Board of Directors of Sunair Services Corporation

c/o Mr. John H. Hill, Jr.

Senior Managing Director

Hyde Park Capital Partners, LLC

701 North Franklin Street

Tampa, FL 33602

c/o Stephen K. Roddenberry, Esq.

Akerman Senterfitt

One Southeast Third Avenue, 25th Floor

Miami, FL 33131-1714

Gentlemen:

On behalf of Massey Services, Inc. (“Massey”), we submit this letter to the Board of Directors of Sunair Services Corporation (the “Board of Directors.”) The purpose of this letter is to respond to the letter, dated January 12, 2009, from your counsel, Stephen K. Roddenberry, to our counsel, Brian D. Short (the “January 12th Letter”).

As you know, on December 5, 2008, Massey delivered to the Special Committee of the Board of Directors of Sunair Services Corporation (the “Special Committee”) a letter proposing a non-binding offer (the “December 5th Offer”) to acquire 100% of the common stock of Sunair Services Corporation (“Sunair”) through a reverse merger of Sunair into a wholly-owned subsidiary of Massey. The December 5th Offer responded to the principal concerns the Special Committee relayed to Massey regarding our initial offer – i.e., the purchase price was not fixed in our initial offer and Massey had not received sufficient assurances regarding our financing sources. In response to the Special Committee’s concern regarding a fixed price, the December 5th Offer proposed a fixed purchase price of $3.00 per share for all of the outstanding shares of Sunair (a 71.4% premium at the time of the December 5th Offer). In response to the Special Committee’s financing concern, we advised the Special Committee in the December 5th Offer that we had secured commitment letters from SunTrust Bank and other major lending institutions for the financing necessary to complete the proposed transaction. In addition, we advised the Special Committee in the December 5th letter and through our representatives that we were and are prepared to move expeditiously to do all the work necessary to negotiate and consummate the proposed transaction.
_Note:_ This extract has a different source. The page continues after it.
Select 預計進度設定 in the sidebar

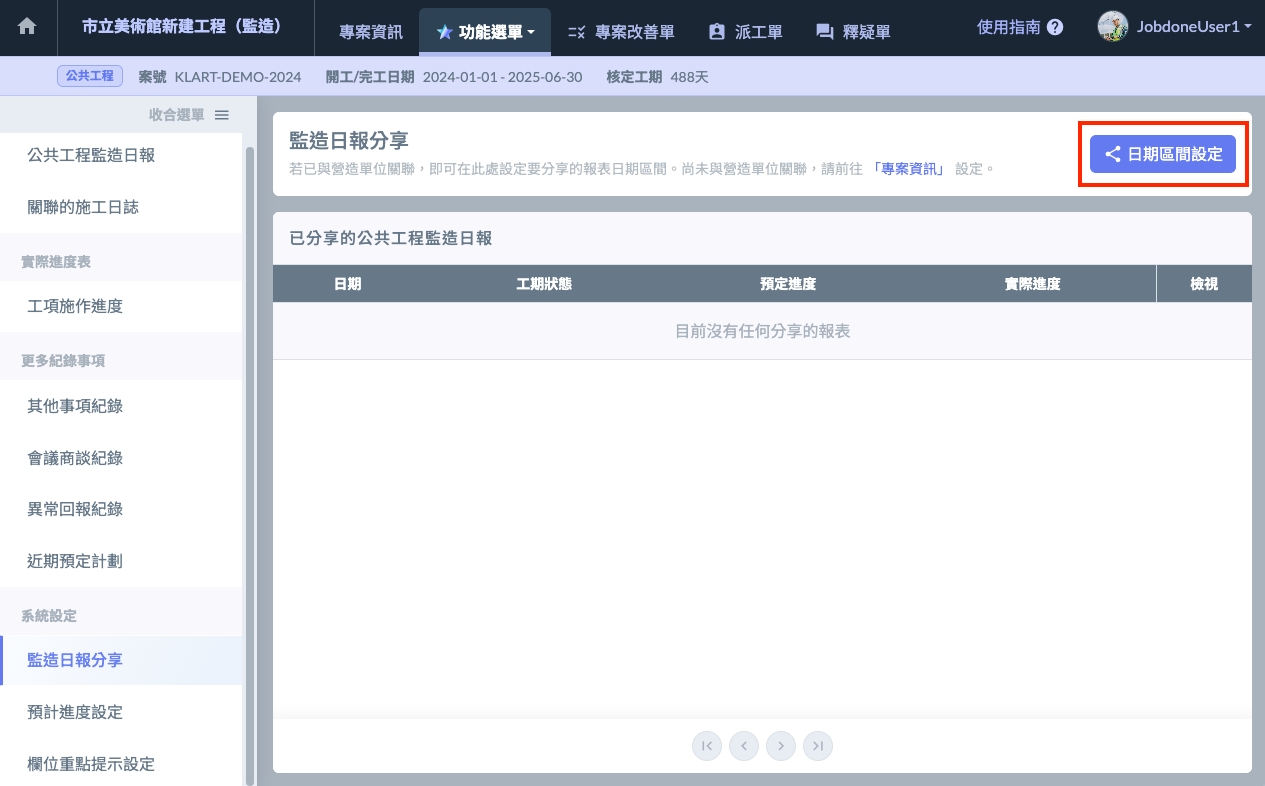[x=75, y=712]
The first formal response to the December 5th Offer was a letter from Mr. Roddenberry on behalf of the Special Committee dated December 16, 2008 (the “December 16th Letter”). The December 16th Letter stated that the Special Committee would require the following assurances prior to considering any transaction: (i) a firm price; (ii) no financing contingency; (iii) a $5 million non-refundable deposit; and (iv) a “fiduciary out” in order to “shop” Sunair. As the price proposed in the December 5th Offer was fixed and the fiduciary obligations of Sunair are required in any event, the discussions between our representatives following the December 16th Letter centered on the financing arrangements and the requested deposit.
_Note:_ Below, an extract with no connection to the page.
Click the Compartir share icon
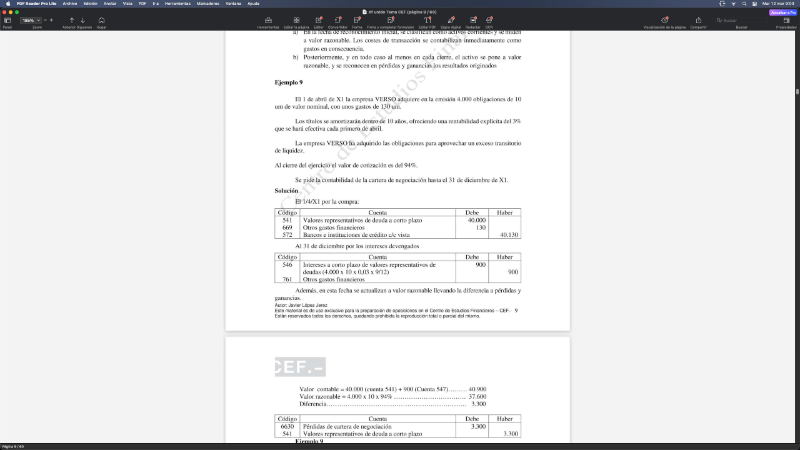The height and width of the screenshot is (450, 800). click(697, 20)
With respect to the financing arrangements, we provided your representatives with copies of our existing commitment letters and, as is customary, committed to work cooperatively to further narrow the conditions as part of the process of negotiating a definitive agreement and performing requisite diligence. Furthermore, our representatives discussed the very unusual request regarding a cash deposit. We understand in the current market that certainty of closing is a concern and that is precisely why we expended our resources and incurred the upfront cost of obtaining commitment letters prior to submitting the December 5th Offer. The request for a cash deposit is particularly confusing given the significant investment that Massey has already incurred in pursuing this potential transaction (e.g., commitment fee costs, professional fees and the cost of obtaining 1,260,972 shares of common stock of Sunair) in addition to the fact that the Massey business is standing behind this proposal and not a shell company of a financial buyer. However, as the request for a deposit seemed to be the final hurdle to clear in order to proceed with negotiating a definitive agreement and performing requisite diligence, Massey proposed that at the time of signing a definitive agreement it would deposit into escrow $1 million in cash and one million shares of common stock of Sunair and that this escrow would serve as the break-up fee in the event the deal was not consummated due to the financing sources not funding their commitments. We were advised that the Special Committee had agreed to this arrangement.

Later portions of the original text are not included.